The maximal force, generated during microtubule polymerization, can be estimated assuming that the entire free energy ΔG_poly, driving this process, is used to perform mechanical work over the distance d, corresponding to an increment of microtubule length per addition of one tubulin dimer (Hill 1987; Dogterom and Yurke 1997):

$$F={\Delta G}_{\mathit{poly}}/d=RTln\left(\frac{c}{c_{\mathit{cr}}}\right)/d$$ 2

where c is the tubulin concentration in solution, c_cr is the critical concentration of microtubule assembly, R is the universal gas constant, T is the absolute temperature, and d =8 nm/13 is a ratio of the tubulin dimer length and the number of protofilaments in the microtubule. c_cr has been estimated to be 1–3 μM (Wieczorek et al. 2015). Thus, from Eq. (2), it follows that at a tubulin concentration of 20 μM, the maximal thermodynamically possible force a growing microtubule can generate is ~35 pN.

Analogously, the maximal force generated by microtubule depolymerization can be estimated assuming that the entire energy ∆G_depoly is converted into mechanical work over the distance d:

$$F=\mathrm{\Delta }{G}_{\mathit{depoly}}/d$$ 3

The energy of GDP-lattice depolymerization, ∆G_depoly, can be calculated from Eq. (1), as described by Desai and Mitchison (1997). Despite about three decades since the estimates were first published, no significant clarifications have been presented in the literature, so we reproduce the numbers as follows. The total energy of GTP hydrolysis in the cells is about −12.5 kcal/mol, ${\Delta G}_{\mathit{poly}}=RTln\left(\frac{c}{c_{\mathit{cr}}}\right)=-3$ kcal/mol; the free energy of the nucleotide exchange is ∆G_{nucl. exchange} =  − 2 kcal/mol; the free energy of GTP hydrolysis and phosphate release from the lattice has been estimated to be about −2.5 kcal/mol. Hence, ∆G_depoly is about −5 kcal/mol. The corresponding force would be ~60 pN per microtubule.

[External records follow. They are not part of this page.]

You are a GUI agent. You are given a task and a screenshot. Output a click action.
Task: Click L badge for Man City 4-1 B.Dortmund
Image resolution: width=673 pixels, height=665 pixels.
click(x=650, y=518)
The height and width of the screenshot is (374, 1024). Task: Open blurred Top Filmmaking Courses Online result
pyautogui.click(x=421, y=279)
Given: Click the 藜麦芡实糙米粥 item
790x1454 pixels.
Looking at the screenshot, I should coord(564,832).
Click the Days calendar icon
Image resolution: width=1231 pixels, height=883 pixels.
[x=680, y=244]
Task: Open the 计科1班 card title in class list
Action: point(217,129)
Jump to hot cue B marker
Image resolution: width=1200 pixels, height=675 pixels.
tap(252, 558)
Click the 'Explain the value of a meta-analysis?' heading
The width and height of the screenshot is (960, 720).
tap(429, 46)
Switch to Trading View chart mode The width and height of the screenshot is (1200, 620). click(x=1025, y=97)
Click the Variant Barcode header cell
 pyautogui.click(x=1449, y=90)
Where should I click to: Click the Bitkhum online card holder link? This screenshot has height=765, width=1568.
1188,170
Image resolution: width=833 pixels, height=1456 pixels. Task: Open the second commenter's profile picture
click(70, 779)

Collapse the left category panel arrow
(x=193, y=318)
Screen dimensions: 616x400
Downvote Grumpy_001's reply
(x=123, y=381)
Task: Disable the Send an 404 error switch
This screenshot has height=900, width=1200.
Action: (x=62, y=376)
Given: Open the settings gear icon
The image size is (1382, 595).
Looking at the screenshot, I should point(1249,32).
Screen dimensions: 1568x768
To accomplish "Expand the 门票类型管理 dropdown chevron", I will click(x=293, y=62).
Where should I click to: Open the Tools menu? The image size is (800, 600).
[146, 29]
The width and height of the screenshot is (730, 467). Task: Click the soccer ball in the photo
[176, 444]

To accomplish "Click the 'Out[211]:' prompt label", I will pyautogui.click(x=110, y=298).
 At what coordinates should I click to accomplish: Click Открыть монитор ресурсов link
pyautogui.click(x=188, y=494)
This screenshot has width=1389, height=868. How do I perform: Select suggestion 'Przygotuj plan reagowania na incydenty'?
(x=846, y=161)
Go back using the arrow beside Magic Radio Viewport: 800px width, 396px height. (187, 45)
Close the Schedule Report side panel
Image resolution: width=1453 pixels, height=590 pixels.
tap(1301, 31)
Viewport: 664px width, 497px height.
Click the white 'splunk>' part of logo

Forces generated by growing microtubules

Measuring pushing forces developed by growing microtubules

The first clear experimental demonstration of force production by polymerizing tubulin in vitro was provided by Hotani, who formed liposomes that contained soluble tubulin, then induced polymerization. As the polymer length exceeded the diameter of the liposome, the membrane was deformed, demonstrating force development (Fig. 4a) (Hotani and Miyamoto 1990; Kaneko et al. 1998). Further insights came from observations of elastic deformations of microtubules polymerizing against a rigid barrier (Fig. 4b) (Dogterom and Yurke 1997). Following Gittes et al. (1996), Dogterom and Yurke (1997) regarded buckling microtubules as elastic rods with a given bending stiffness and fixed boundary conditions at the ends. Using this approach, they determined the buckling forces and derived the first force-velocity curve of growing microtubules (Dogterom and Yurke 1997) (Fig. 4c). At 20 μM tubulin, microtubule elongation was detectable up to forces at least as high as 4 pN.

Fig. 4.

Reconstitution and quantification of microtubule pushing in vitro. a Deformation of a liposome by pushing forces generated by tubulin polymerization. b Microtubule, growing from a coverslip-immobilized nucleating seed and pushing into a microfabricated barrier. c Force-velocity curve of a growing microtubule. The black line is an exponential fit proposed by Dogterom and Yurke (1997). d Microbead attached to the minus end of the microtubule is trapped in laser tweezers, while the plus end of the microtubule is pushing into a corner-shaped microfabricated barrier. e Axoneme, trapped into a “keyhole”-shaped laser tweezers, is oriented in such a way that dynamic microtubules, nucleated from the axoneme, push against the corner-shaped microfabricated barrier

In another series of studies, tubulin polymerization force was quantified with a laser trapping approach (Kerssemakers et al. 2006; Schek et al. 2007; Laan et al. 2008). Although by that time, laser trapping was already a well-developed and widely used method to measure forces of various molecular motors (Svoboda and Block 1994a; Simmons et al. 1996), it took several novel technical advances to adapt the technique for assessing the forces produced by the growing microtubules. Schek and Hunt (2005) developed a corner-shaped microstructure with an overhanging edge (Fig. 4d), which helped fix the growing end in the direction tangential to the vector of microtubule assembly. Kerssemakers et al. (2006) came up with an idea of using a keyhole-shaped trap (a combination of a single point trap and a line trap) to capture and orient axonemes, serving as a microtubule nucleator (Fig. 4e). These studies have estimated the maximal pushing force to be at least 2.5 pN. The real value may be even larger for a single microtubule at close-to-physiological tubulin concentrations. Schek et al. (2007) who investigated microtubule growth in a feedback-controlled constant force regime, found somewhat less steep dependence of microtubule growth rate on the compressive force than Laan et al. (2008) although the measurements from both groups reported forces that were overall consistent with the estimates from earlier buckling-based experiments.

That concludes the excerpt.